Earlier this year, the SU School for Climate Studies collaborated with fellow GAUC member, Sciences Po University in France, to create a course for the training and development of Global Climate Change Ambassadors. Ten to 15 students from each of GAUC’s member universities were selected to take part in the online course, which challenged them to present weekly lectures and discussions on relevant topics, and to solve pressing global climate issues in multicontinental groups.
Two of SU’s resulting Global Climate Change Ambassadors are attending COP27, along with the Climate School’s Acting Director, Prof Guy Midgley, and Coordinator of Scientific Research, Kerry-Anne Grey. The team hosted an hour-long event on Wednesday, 9 November – dubbed GAUC Day at the China Pavilion in the Blue Zone of COP27 – inviting three prominent speakers – Dr Chris Tresos of the University of Cape Town, Olivia Rumble of Climate Legal, and Dhesigen Naidoo of the South African Presidential Climate Commission – to discuss the Just Energy Transition.
“We’re here to show that we have something to say,” says Midgley, “and that we have a unique southern African perspective. We want to lay out what the science says from the Africa chapter, and to give this international network of universities a sense of who we are and what we’re doing.”

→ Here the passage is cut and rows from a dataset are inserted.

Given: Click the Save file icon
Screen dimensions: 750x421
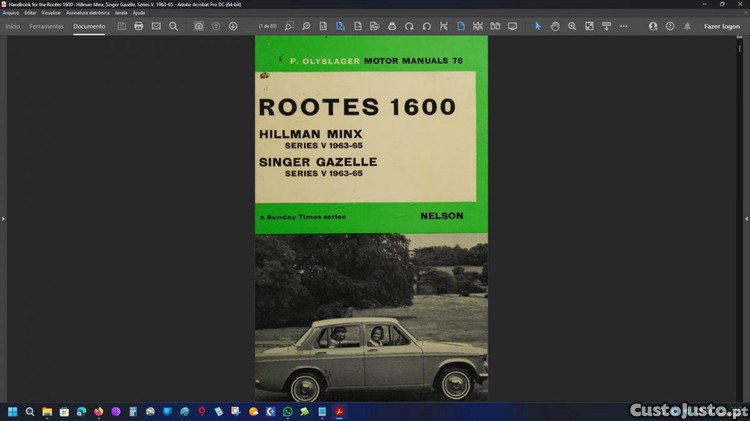Looking at the screenshot, I should [x=122, y=26].
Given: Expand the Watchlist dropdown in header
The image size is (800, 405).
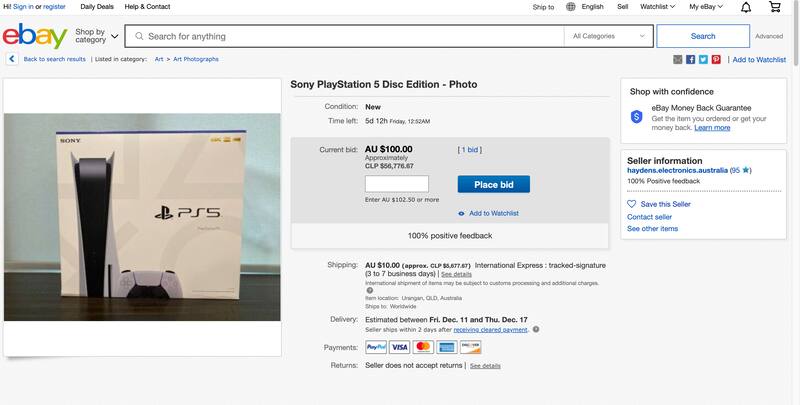Looking at the screenshot, I should point(658,7).
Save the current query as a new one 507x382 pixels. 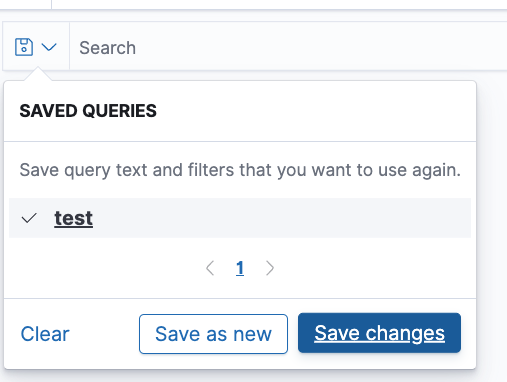(213, 334)
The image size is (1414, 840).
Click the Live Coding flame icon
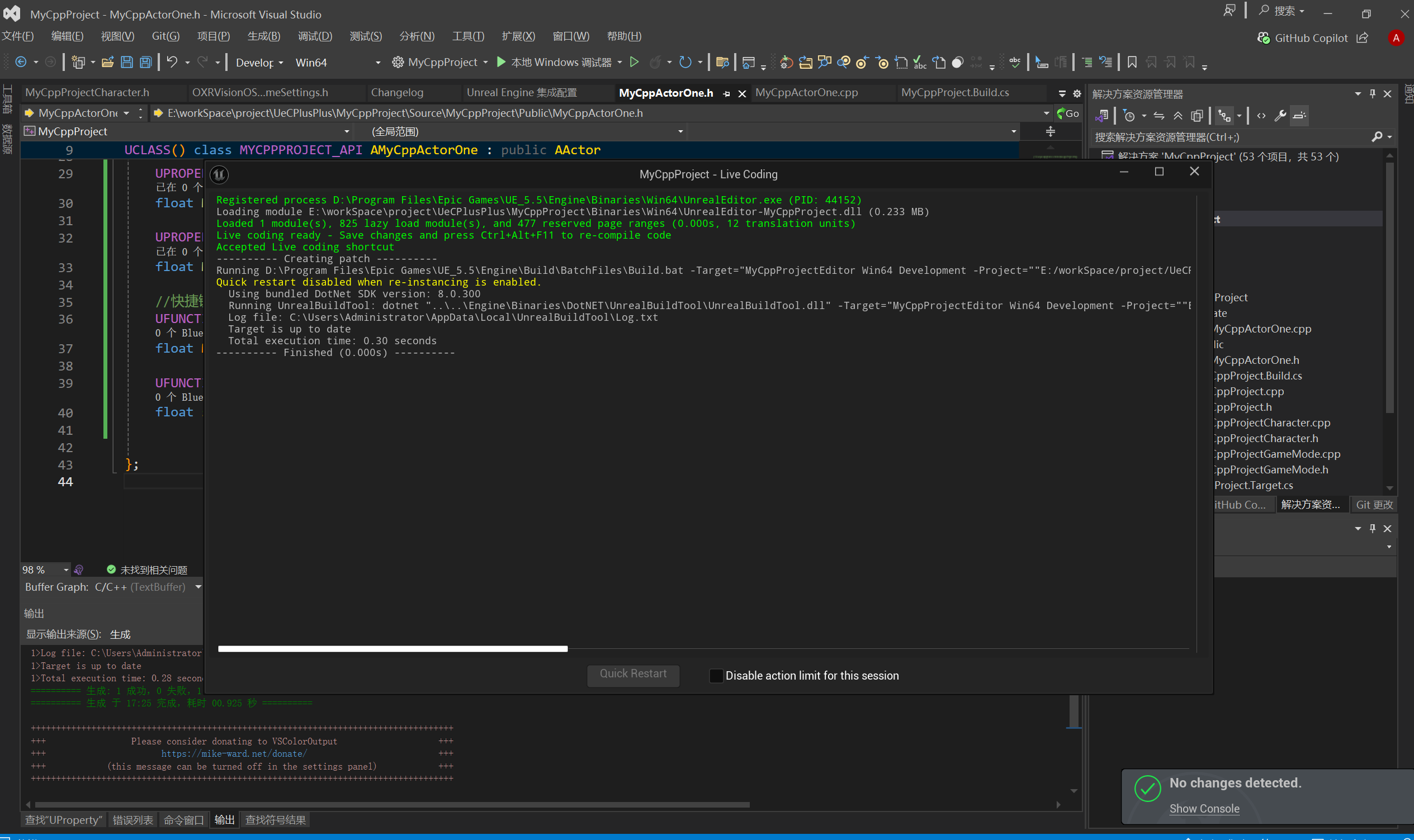tap(655, 62)
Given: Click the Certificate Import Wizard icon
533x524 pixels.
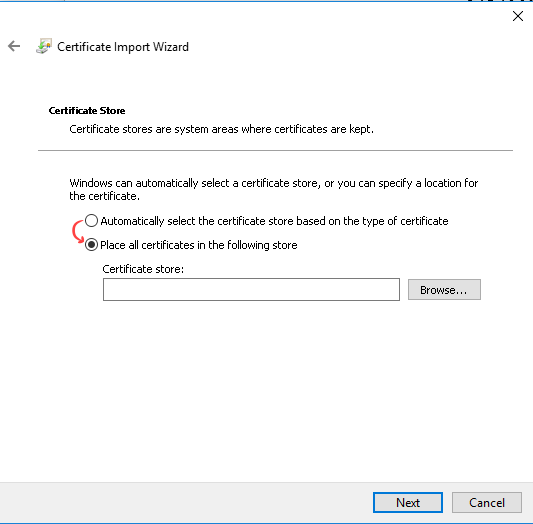Looking at the screenshot, I should 44,46.
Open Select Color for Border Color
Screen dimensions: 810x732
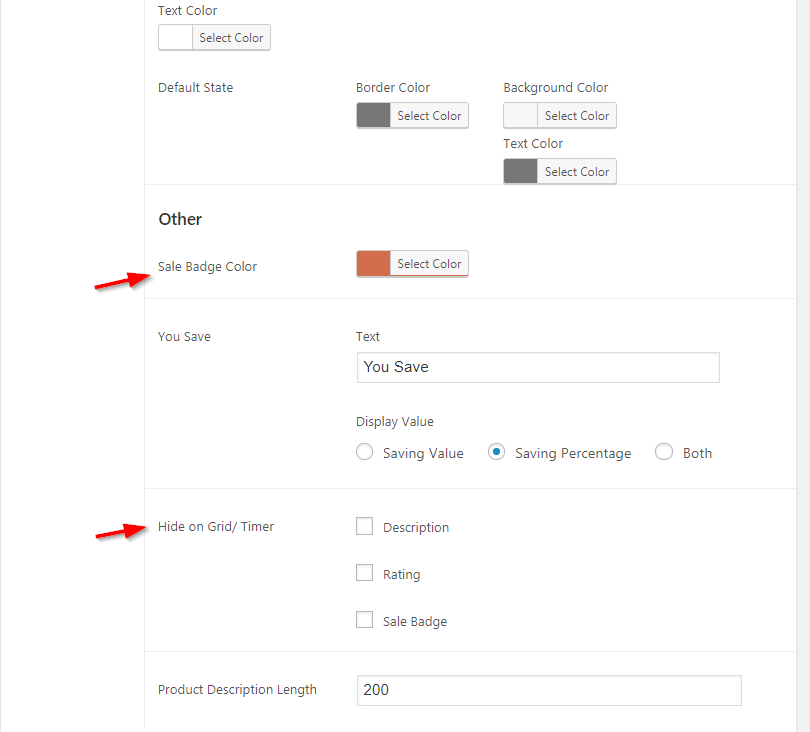click(429, 115)

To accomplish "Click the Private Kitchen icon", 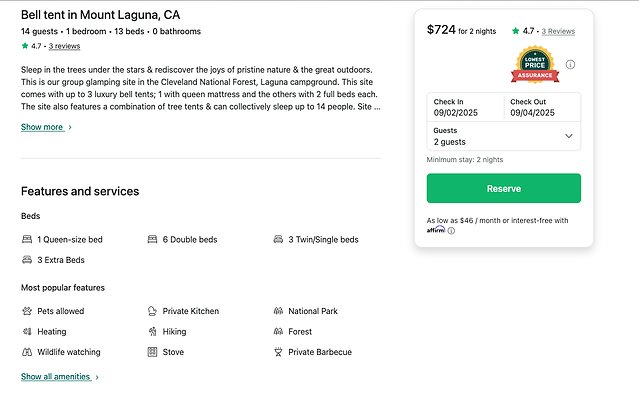I will coord(152,311).

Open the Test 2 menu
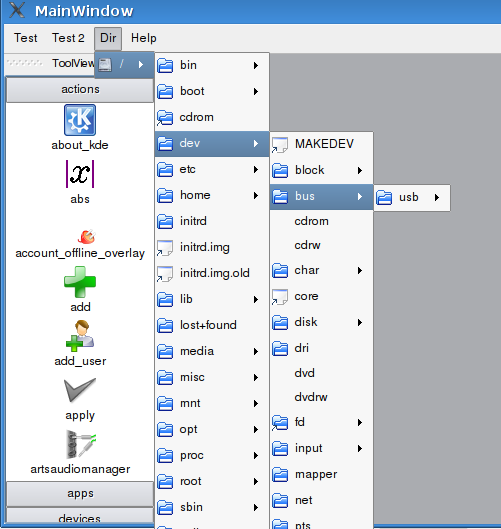[x=68, y=38]
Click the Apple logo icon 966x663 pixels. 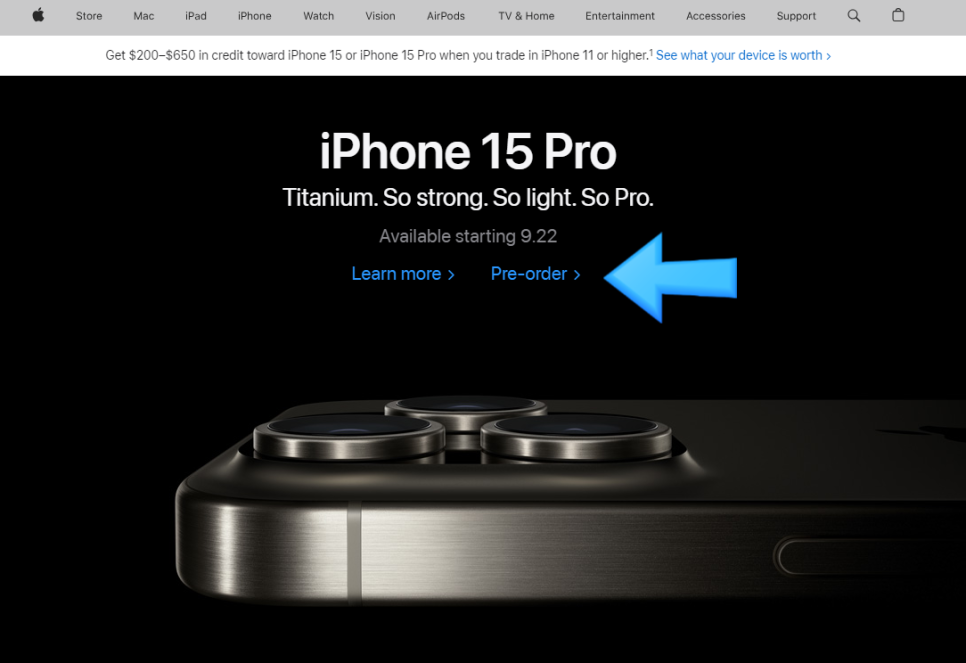38,15
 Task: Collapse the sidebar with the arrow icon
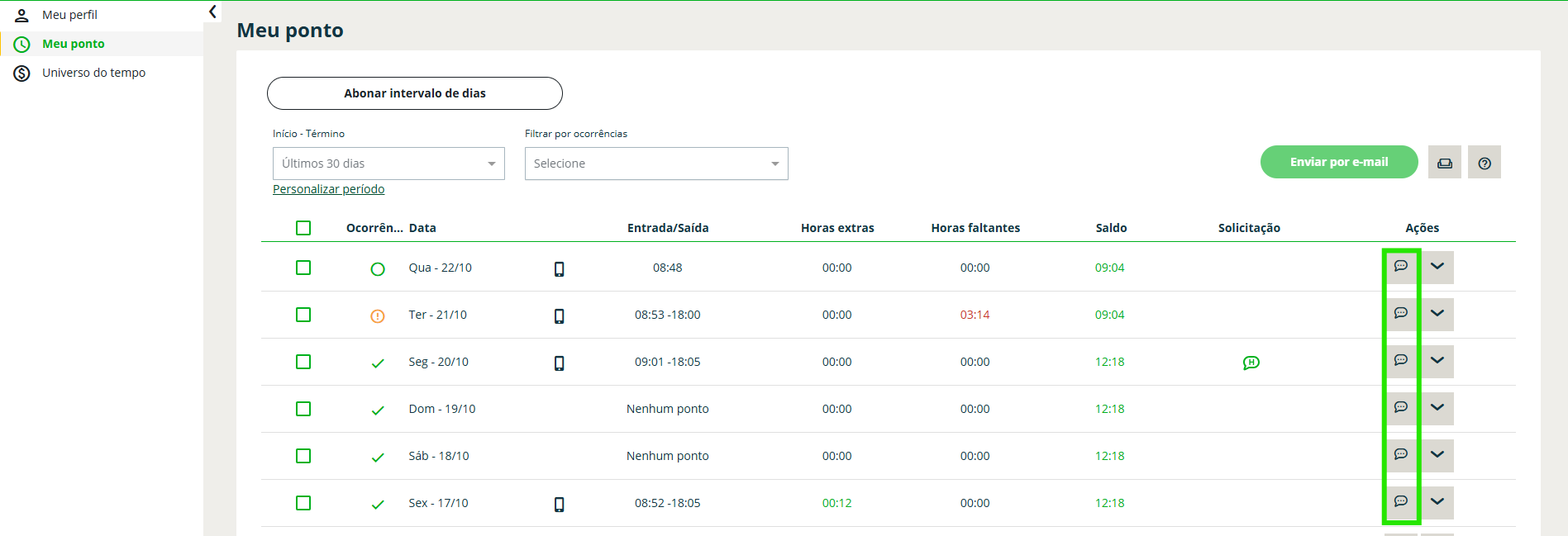click(x=212, y=12)
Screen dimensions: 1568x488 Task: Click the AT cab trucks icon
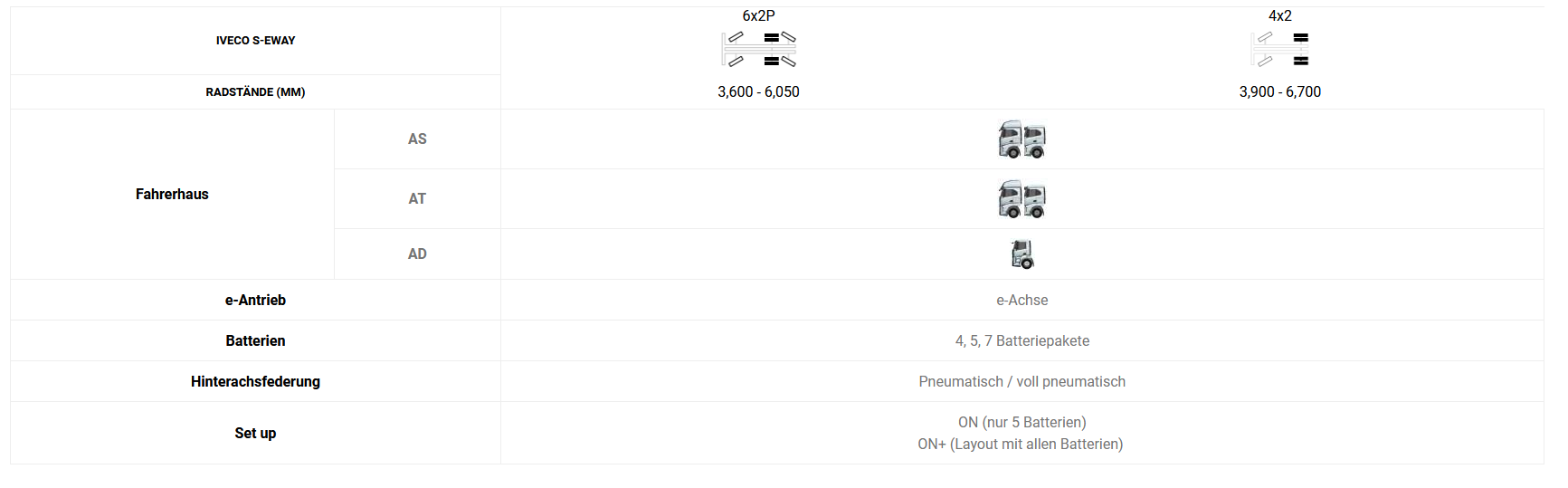[1022, 199]
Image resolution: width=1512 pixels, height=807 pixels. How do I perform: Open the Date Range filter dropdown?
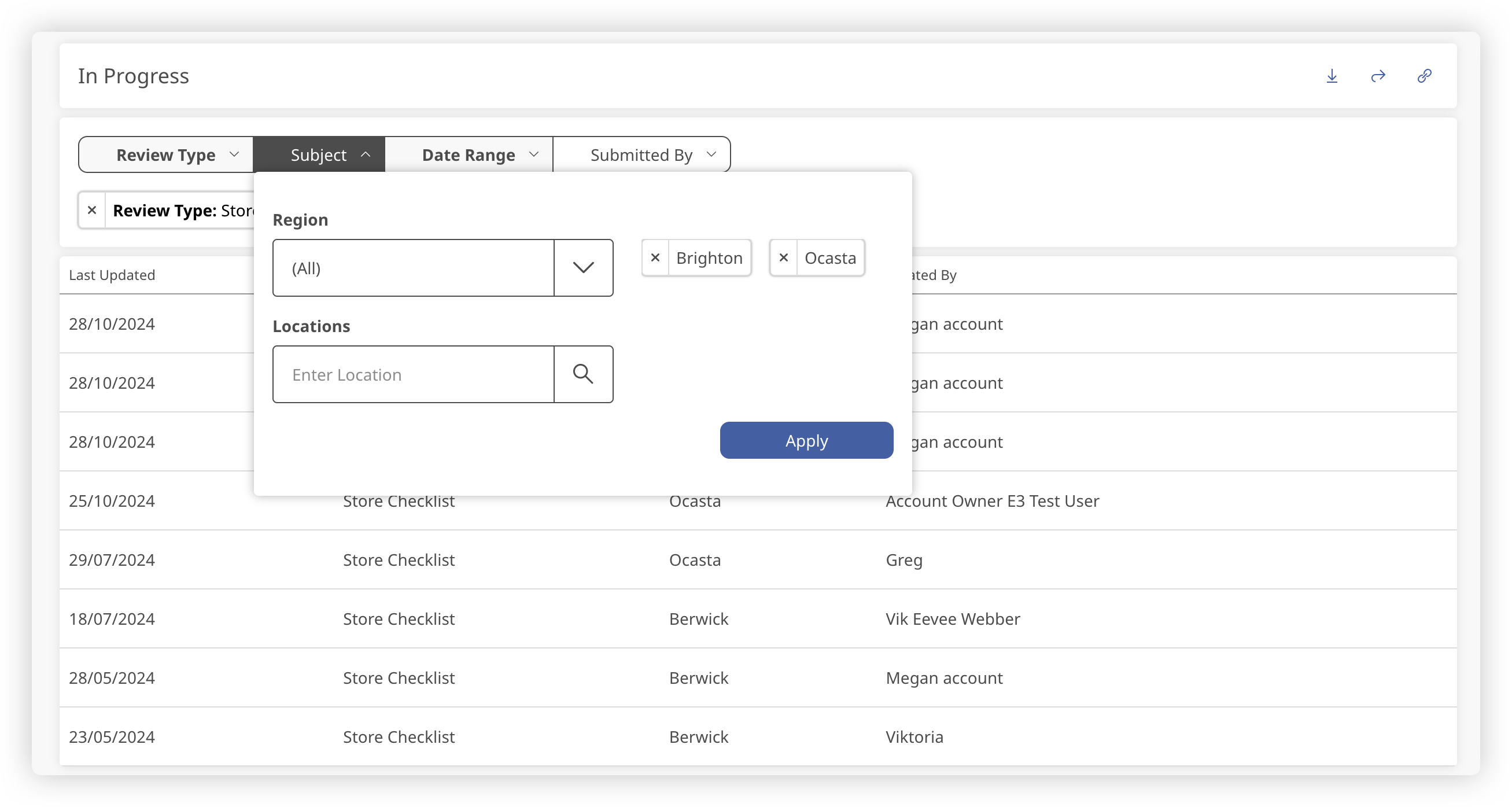coord(469,155)
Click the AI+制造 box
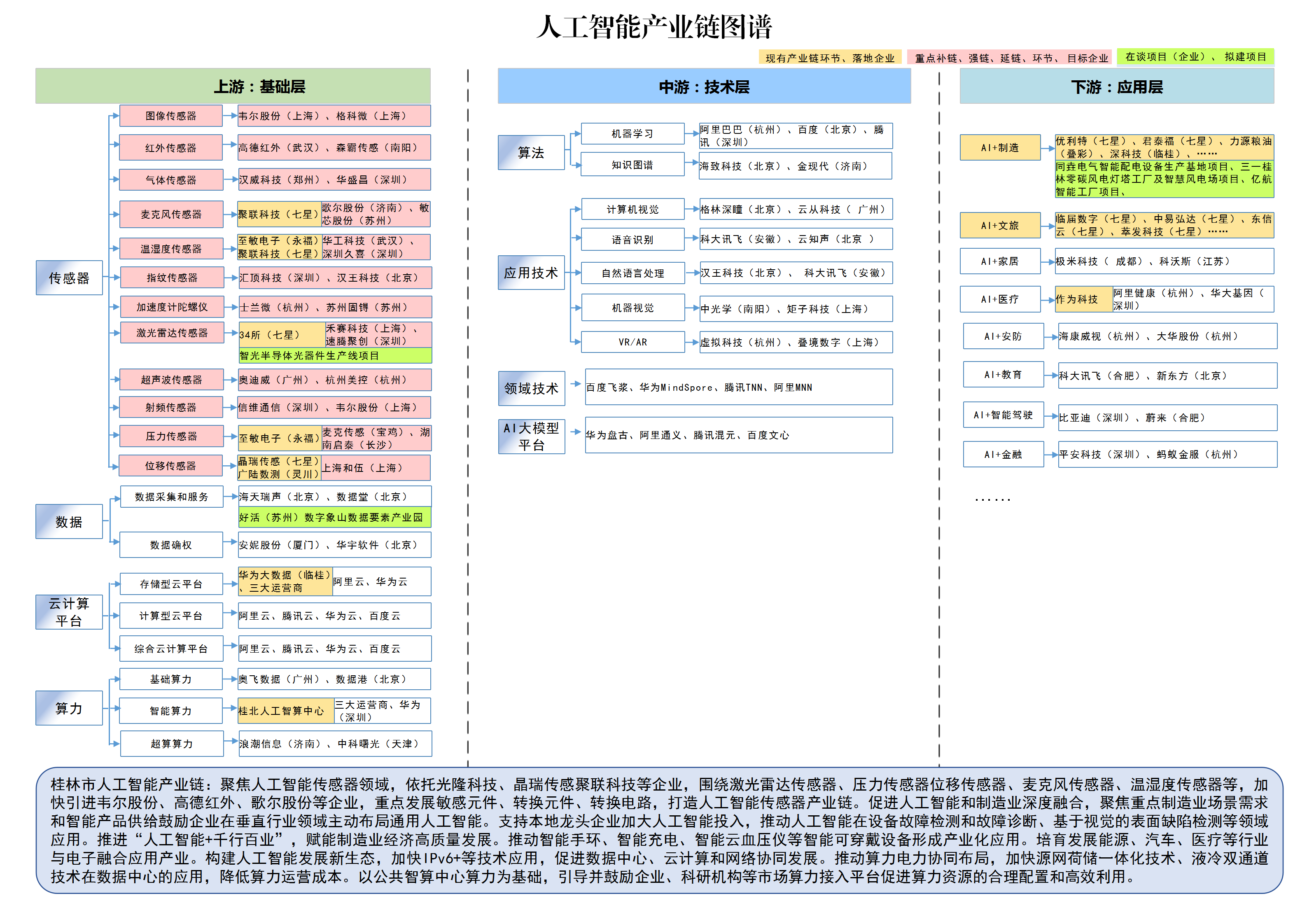 tap(1000, 148)
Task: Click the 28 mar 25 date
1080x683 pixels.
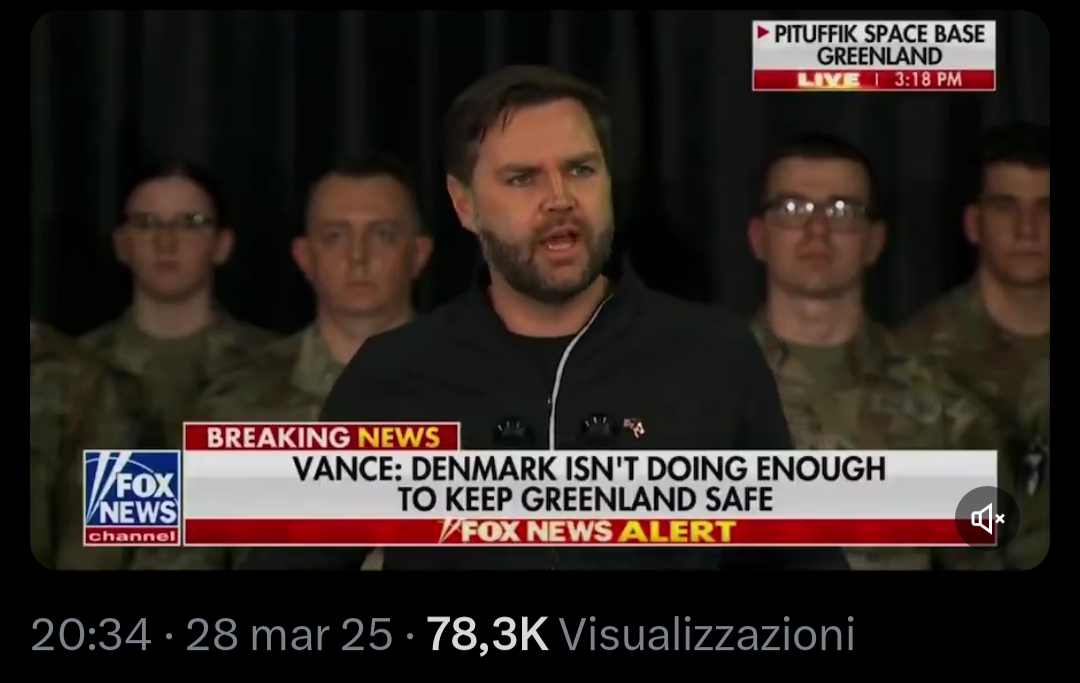Action: pyautogui.click(x=289, y=633)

The final event of GAUC Day celebrated the work of GAUC and the newly trained Global Climate Change Ambassadors. Having taken part in September’s African Regional Forum on Climate Change, as well as GAUC’s Global Youth Summit on Net-Zero Future in early November, SU’s Global Climate Change Ambassadors were fully prepared to represent SU – and southern Africa – at this high-level event.
What hope to gain
“I really want to come back with a strong understanding of where Adaptation and Loss and Damage discussions are going, what people are thinking about the Global Goal and, for us specifically, where the big training and capacity-building opportunities will be,” says Midgley. “It’s an opportunity for reconnaissance and intelligence gathering, as well as strengthening existing relationships and maybe building some new ones.”
In short, it’s the start of a new phase for the School for Climate Studies – engaging more closely in forums discussing the world’s most serious problems is an important step forward. He says SU is proud to be participating actively in the drive for change, informed by an African academic perspective.